I was frustrated and irritable at this disruption in the new routine of self-care by exercise. I didn’t take it out on my daughter, but I was experiencing a significant amount of resentment.

Parenting a child with special needs is HARD and I NEED the stress release of the exercise.

When there is a spike in stress hormones coursing through my body, especially in combination with other hormonal changes, a fibroflare is likely to occur.

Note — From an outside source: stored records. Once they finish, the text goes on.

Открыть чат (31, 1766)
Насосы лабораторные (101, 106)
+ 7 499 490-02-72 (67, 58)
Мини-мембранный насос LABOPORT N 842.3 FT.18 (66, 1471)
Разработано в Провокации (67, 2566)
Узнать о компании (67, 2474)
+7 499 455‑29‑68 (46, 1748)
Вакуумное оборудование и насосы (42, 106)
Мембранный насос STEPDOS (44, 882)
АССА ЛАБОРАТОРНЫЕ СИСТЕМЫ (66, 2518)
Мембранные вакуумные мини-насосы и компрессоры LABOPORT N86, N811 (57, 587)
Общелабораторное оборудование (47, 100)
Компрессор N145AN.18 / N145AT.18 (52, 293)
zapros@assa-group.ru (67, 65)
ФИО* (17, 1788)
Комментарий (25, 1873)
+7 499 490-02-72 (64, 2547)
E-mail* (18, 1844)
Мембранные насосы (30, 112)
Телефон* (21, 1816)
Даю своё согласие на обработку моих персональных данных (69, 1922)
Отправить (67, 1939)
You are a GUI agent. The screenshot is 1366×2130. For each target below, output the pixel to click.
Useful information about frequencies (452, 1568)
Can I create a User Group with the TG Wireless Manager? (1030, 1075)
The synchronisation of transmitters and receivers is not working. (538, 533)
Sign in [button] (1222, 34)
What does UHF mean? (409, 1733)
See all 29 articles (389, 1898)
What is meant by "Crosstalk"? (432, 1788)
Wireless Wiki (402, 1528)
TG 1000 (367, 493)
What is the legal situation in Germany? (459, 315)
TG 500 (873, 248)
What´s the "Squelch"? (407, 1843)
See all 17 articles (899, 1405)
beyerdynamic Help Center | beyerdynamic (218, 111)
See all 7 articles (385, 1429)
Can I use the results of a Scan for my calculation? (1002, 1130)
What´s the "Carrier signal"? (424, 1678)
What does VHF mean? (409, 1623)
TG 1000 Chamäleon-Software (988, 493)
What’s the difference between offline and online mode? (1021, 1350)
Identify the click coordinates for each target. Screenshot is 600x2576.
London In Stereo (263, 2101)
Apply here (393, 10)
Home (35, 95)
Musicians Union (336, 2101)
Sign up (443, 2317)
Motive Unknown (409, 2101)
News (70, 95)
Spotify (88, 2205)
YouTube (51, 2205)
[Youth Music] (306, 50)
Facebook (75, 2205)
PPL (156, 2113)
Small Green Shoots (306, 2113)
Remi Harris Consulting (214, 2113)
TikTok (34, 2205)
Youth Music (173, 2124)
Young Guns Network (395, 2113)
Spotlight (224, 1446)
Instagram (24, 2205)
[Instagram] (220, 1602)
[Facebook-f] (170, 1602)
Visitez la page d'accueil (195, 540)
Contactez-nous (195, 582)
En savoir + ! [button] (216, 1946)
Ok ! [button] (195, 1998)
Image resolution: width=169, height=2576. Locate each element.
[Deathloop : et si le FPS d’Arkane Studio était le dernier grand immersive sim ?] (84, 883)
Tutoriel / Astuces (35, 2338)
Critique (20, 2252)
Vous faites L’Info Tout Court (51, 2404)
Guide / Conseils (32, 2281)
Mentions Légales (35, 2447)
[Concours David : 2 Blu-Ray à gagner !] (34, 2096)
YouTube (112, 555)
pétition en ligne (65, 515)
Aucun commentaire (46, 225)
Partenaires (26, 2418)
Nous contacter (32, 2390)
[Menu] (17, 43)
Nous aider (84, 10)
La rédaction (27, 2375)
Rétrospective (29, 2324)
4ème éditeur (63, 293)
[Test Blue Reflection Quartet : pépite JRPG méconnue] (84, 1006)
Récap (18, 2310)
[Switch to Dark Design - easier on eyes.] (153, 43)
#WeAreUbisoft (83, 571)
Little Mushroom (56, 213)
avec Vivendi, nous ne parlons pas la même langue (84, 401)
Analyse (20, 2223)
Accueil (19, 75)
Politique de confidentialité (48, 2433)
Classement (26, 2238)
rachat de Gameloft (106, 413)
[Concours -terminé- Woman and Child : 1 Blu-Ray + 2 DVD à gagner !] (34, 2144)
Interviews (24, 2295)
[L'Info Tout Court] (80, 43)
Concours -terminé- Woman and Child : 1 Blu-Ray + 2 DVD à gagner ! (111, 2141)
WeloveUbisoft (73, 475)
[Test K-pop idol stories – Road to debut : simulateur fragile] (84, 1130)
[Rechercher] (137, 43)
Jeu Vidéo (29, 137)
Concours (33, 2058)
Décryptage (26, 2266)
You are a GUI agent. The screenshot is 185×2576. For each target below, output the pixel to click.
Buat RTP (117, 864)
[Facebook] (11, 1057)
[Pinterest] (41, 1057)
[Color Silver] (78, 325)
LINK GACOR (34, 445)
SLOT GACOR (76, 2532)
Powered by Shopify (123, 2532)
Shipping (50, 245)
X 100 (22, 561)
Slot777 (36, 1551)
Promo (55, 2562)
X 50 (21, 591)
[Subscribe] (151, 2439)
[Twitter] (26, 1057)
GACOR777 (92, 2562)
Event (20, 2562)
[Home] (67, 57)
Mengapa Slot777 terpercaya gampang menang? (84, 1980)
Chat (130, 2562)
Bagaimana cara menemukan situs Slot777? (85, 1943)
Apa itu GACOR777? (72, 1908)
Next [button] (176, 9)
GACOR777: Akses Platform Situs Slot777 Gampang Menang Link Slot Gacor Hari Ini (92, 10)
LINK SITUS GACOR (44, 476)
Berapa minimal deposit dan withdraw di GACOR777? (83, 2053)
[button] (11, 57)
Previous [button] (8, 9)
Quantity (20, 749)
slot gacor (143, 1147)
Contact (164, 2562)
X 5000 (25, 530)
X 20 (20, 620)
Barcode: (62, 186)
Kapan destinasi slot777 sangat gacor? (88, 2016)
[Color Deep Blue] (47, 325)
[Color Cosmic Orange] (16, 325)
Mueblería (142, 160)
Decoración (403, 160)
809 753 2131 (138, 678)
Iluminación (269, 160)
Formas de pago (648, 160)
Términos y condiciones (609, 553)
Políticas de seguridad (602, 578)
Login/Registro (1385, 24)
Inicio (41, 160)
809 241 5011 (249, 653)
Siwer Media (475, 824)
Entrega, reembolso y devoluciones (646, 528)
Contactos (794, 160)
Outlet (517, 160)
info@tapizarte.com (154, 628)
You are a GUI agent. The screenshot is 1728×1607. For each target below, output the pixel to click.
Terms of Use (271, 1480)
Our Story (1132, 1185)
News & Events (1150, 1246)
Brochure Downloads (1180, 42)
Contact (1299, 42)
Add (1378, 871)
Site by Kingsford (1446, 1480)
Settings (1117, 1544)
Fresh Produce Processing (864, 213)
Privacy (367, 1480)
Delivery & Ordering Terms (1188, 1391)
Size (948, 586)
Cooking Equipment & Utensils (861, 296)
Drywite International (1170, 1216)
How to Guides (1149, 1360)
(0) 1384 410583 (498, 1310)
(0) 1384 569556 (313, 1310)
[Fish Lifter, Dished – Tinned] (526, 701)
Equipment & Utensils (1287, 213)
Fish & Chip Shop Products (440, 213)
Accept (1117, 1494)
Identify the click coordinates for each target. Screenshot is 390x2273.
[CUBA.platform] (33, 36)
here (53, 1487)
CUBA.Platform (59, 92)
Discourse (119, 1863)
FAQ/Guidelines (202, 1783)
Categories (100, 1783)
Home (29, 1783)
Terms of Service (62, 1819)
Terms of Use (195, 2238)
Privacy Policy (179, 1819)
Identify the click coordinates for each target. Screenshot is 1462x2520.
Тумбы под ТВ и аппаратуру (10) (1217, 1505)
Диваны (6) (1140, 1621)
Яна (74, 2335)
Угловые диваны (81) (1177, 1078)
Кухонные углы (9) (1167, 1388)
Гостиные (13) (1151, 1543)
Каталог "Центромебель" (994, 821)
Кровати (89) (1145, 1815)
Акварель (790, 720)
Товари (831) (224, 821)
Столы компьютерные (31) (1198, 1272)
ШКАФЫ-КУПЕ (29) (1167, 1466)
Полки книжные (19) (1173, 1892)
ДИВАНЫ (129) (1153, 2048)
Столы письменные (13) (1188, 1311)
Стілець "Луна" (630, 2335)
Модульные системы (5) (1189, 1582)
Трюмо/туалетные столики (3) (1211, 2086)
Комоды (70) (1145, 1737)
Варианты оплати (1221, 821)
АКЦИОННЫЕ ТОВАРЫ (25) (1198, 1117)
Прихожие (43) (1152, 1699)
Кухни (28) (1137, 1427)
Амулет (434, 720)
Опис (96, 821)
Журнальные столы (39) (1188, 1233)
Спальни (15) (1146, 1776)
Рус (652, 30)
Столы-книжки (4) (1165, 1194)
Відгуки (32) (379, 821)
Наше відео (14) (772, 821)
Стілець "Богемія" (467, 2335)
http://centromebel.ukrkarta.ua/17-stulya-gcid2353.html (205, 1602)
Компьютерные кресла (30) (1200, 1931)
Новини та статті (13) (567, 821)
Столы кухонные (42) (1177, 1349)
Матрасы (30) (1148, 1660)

“What’s that?” you may be asking.

I was diagnosed with Fibromyalgia 28 years ago. Symptoms include persistent, fatigue and increased pain response to anything and everything. During my most intense episodes, just running a finger across my skin feels like a razor blade.

So, I’m struggling against the fatigue to still make exercise a priority. Each day I exercise, the fatigue makes me feel like I’m moving through molasses once the exercise is done. I feel completely drained. It doesn’t help that I also happen to be an insomniac.

There are days when I fight to get the kid to school and to bed, go to the gym or pool, and, maybe, wash dishes. The rest of the time I’m sitting and dozing off.

I’m trading the energy from other things so I can exercise. But, the exercise is what helps me mentally get through the day.

In the past, I criticized myself for not getting more done, or anything done for that matter. I couldn’t let myself be okay with not being okay.

This process is showing me that I can be.